They say good things come in threes; diversity, equity and inclusion are no exception. While you rarely hear about one without the others, conflating them would be a mistake. Diversity doesn’t beget inclusion, and even the most homogenous teams can have some equitable and inclusive dynamics. Instead, I like to think of equity and inclusion as the foundation upon which diversity is built.
Leaders play a significant role in setting that foundation. Yet we often hold ourselves back from effecting real change because getting honest about our current state of DEI affairs is too uncomfortable (and, by the way, it should be). We fool ourselves into thinking we can take a command-and-control approach, but such efforts are often misguided and ineffective. A lack of diversity is a cultural problem rather than a tactical one.
Championing change on a cultural level requires addressing the root of the issue. If you’re ready to do the work, here are three steps to building a scalable and diverse culture by design.
1. Set more meaningful goals
DEI initiatives have become imperative for ethical and business reasons, yet few leaders know how to turn intention into action. Take stock of your current team: Which groups are underrepresented in your organization (eg, members of the LGBTQ+ community, disabled folks, Black individuals) and at what levels of the company (eg, junior-, mid- and senior-level)? You’ll have your own set of unique challenges based on the size and age of your business, the types of skill sets you recruit for, and even your location.
Once that’s done, craft meaningful goals that are concrete and impactful. Airbnb CEO Brian Chesky pledged that 20% of the company’s US employees would be from underrepresented minority groups by 2025. This goal is specific and time-bound—but it won’t yield sustained results if Airbnb doesn’t also update its hiring practices and the infrastructure that created the homogenous workforce in the first place. If those benchmarks aren’t accompanied by inclusive policies that amplify marginalized folks, it’s unlikely they’ll stick around long term.
Do note that numbers-based benchmarks are tricky because they often lack nuance. A goal to increase the representation of marginalized people in the labor market could fail to account for the systemic obstacles that shut those people out. Instead, focus your objectives on adjusting how you operate (eg, reassessing job qualifications and retraining hiring managers on evaluating résumés) to eliminate ingrained bias. In doing so, you’ll lay the groundwork for a more diverse candidate pool.
2. Nail down your messaging
Joining the public discourse around DEI is important, but you need to go about it in a thoughtful, focused and authentic way. Don’t just include more diverse imagery in your campaigns. Be clear on what you plan to do—and get ready for people to hold you accountable. The public no longer tolerates leaders who talk a big game but fail to deliver on utopian promises about inclusion.
What candidates want to hear about is how you’re building diversity into the design of your culture. Don’t speak about DEI as a peripheral initiative that comes second to the employee experience. Instead, demonstrate personal accountability and commitment to the mission within the culture.
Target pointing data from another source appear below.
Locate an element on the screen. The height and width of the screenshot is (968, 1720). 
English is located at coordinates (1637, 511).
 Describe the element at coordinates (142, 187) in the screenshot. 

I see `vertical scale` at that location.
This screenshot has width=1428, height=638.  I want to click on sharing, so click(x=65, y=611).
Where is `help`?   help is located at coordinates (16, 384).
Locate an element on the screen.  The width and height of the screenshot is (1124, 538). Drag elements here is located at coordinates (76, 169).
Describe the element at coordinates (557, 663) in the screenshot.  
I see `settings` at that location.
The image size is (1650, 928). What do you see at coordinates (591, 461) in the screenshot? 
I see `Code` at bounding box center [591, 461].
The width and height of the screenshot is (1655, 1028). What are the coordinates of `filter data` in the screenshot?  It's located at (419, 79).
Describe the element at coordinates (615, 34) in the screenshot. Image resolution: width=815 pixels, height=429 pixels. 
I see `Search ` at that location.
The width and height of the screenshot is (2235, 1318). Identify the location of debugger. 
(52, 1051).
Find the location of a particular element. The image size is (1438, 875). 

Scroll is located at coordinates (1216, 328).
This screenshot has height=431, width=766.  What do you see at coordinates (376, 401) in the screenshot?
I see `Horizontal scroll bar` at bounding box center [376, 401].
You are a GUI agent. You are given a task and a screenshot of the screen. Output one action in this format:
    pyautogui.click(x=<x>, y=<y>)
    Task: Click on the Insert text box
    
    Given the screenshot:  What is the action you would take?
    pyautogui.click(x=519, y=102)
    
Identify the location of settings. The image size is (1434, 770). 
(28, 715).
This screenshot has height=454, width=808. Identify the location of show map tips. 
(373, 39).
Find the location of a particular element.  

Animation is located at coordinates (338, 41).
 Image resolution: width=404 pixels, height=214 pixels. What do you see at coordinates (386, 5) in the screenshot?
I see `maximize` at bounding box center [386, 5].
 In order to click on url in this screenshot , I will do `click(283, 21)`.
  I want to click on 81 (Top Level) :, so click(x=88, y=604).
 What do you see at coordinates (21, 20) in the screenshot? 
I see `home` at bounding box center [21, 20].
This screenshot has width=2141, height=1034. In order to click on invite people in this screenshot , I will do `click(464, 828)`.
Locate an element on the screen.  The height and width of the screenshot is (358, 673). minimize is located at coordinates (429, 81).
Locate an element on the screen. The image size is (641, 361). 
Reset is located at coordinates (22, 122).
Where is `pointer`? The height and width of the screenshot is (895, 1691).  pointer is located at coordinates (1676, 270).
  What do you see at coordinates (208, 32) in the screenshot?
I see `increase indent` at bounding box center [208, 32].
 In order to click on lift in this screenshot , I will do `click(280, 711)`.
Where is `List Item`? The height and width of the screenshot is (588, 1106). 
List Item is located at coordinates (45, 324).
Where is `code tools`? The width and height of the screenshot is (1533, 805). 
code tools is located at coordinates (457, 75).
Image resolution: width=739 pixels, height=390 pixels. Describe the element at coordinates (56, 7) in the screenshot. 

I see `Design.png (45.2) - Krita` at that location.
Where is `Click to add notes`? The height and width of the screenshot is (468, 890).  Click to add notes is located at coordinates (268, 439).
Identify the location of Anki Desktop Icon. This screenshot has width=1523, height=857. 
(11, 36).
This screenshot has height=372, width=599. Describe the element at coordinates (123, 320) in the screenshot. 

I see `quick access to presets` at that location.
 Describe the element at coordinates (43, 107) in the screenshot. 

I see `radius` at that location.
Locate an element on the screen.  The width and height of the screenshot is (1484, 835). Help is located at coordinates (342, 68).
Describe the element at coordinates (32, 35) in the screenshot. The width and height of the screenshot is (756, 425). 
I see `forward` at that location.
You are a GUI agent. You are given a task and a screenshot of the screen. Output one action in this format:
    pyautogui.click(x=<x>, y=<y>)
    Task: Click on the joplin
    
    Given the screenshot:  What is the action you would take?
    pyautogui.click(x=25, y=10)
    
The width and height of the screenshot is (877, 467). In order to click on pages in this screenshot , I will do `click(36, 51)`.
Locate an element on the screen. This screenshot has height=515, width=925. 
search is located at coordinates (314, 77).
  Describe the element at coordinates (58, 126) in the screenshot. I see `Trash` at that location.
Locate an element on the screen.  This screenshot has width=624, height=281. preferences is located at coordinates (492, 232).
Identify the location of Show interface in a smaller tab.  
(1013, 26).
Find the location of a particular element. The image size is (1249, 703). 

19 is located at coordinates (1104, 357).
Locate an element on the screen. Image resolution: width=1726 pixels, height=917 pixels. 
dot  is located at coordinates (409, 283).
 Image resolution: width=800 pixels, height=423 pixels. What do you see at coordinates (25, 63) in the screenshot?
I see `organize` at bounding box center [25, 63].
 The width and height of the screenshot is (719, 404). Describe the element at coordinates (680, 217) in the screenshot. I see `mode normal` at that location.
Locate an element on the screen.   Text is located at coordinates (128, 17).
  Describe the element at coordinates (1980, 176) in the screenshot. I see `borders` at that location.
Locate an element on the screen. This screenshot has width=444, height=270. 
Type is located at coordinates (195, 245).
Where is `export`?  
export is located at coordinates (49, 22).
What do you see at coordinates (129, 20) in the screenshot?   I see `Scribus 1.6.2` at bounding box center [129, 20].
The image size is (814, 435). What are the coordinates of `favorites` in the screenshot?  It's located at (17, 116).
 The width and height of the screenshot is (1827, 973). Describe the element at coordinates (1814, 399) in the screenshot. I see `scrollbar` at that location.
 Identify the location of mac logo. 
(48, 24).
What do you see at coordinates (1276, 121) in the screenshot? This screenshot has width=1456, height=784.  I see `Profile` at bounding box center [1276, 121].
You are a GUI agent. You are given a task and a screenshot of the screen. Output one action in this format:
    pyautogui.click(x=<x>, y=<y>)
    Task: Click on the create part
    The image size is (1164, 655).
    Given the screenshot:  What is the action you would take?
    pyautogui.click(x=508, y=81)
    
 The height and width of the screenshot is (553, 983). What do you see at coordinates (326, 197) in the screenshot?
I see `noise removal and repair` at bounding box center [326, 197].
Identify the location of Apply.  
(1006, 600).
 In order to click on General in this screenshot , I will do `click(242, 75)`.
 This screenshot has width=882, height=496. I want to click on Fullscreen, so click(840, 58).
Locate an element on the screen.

Lily Zheng, a DEI strategist and consultant, suggests asking what would need to happen for the most intersectionally marginalized person to thrive at your organization. Center your diversity and inclusion messages around how you’d safeguard them from discrimination, guarantee them equal access to opportunities, and tailor policies and practices to their individual needs. When you account for the most marginalized members of your team, you benefit everyone.
3. Point your megaphone in the right direction
Even the best diversity and inclusion messages won’t reach the right ears if your megaphone is pointed in the wrong direction. Post your jobs to the usual sites like LinkedIn and Indeed, but also look for sites with specific niches (eg, veterans, older workers, women). Attend conferences, alumni networking events, or industry association meetups that cater to Black, Latino and Indigenous people.
When I help clients deploy their DEI messaging, I blend tried-and-true channels with more innovative ones. If you’re trying to raise awareness among disabled people, perhaps look at sponsoring an event, utilizing creative content outreach on YouTube or Reddit, or partnering with an organization in the disability space.
Finally, resist the urge to rely heavily on referrals, which tend to reinforce the status quo. Consider, for example, that three-quarters of white people don’t have nonwhite peers in their social networks. If you’re not attracting the diverse candidates you hoped for, take a closer look at your professional network. Do you rely on mostly white and male spaces, like Ivy League schools, as part of your hiring practices? If so, it’s no surprise your workforce is largely white and male.
Creating a culture of diversity and inclusion, by design, takes more than good intentions—it requires getting uncomfortable and putting in the work. Before you make any lofty promises, spend some time digging into where you’re falling short. That knowledge will be priceless as you work to improve things in an authentic, sustainable way.